High-performance GPU clusters introduce extreme power densities and thermal loads that challenge conventional electrical distribution and cooling architectures. Rack densities are increasing dramatically, forcing engineers to rethink airflow management, liquid cooling strategies, and facility layouts.
These systems also place greater pressure on resilience, scalability, and energy efficiency. Operators must balance performance demands with sustainability targets, permitting constraints, and rising energy costs.
The result is clear: designing infrastructure for AI environments requires a deeper level of technical coordination across electrical systems, cooling strategies, information and communications technology (ICT) infrastructure, and facility operations.
The Industry Needs a More Integrated Design Discipline
AI infrastructure is pushing data center design beyond traditional silos.
Electrical engineers, ICT designers, facility operators, and construction teams must now coordinate decisions earlier and more closely than ever before. Choices made at the concept stage, including power architecture, cooling strategies, and physical layout, can determine whether a facility can support future high-density workloads.
Even small design errors can become extremely costly once projects reach hyperscale construction.
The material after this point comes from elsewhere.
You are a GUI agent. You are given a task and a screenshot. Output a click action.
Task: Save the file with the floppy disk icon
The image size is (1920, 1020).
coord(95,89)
As global data center investment continues to climb into the tens of billions annually, the industry is placing increasing emphasis on standards-based design practices that reduce risk and improve long-term scalability.
BICSI’s Role in Defining Data Center Design Practice
For decades, BICSI has contributed to the development of structured knowledge and standards that guide ICT infrastructure design and deployment worldwide.
Within the data center environment, this work focuses on the disciplined integration of planning, design documentation, technical specifications, construction practices, and operational considerations that shape how facilities are built and managed.
Designing modern data centers requires more than selecting individual technologies. It requires coordinating the work of architects, engineers, contractors, ICT professionals, service providers, and facility operators while aligning projects with applicable codes, standards, and industry best practices.
As AI accelerates demand for high-density computing infrastructure, this kind of integrated design approach is becoming increasingly critical.
The BICSI Data Center Design Consultant® (DCDC®) credential reflects this multidisciplinary body of knowledge. It recognizes professionals who understand how data center planning, infrastructure design, construction, and operations intersect to support reliable, scalable digital infrastructure.
Learn more about the DCDC certification here.
Building the Infrastructure Behind the AI Economy
Every AI model, application, and service ultimately depends on physical infrastructure. The facilities supporting those systems must deliver reliability, efficiency, and scalability at unprecedented levels.
As AI adoption expands, the organizations designing and operating digital infrastructure will increasingly rely on professionals who understand how these systems function as integrated environments. Developing that level of expertise will play a critical role in building the resilient infrastructure behind the AI economy.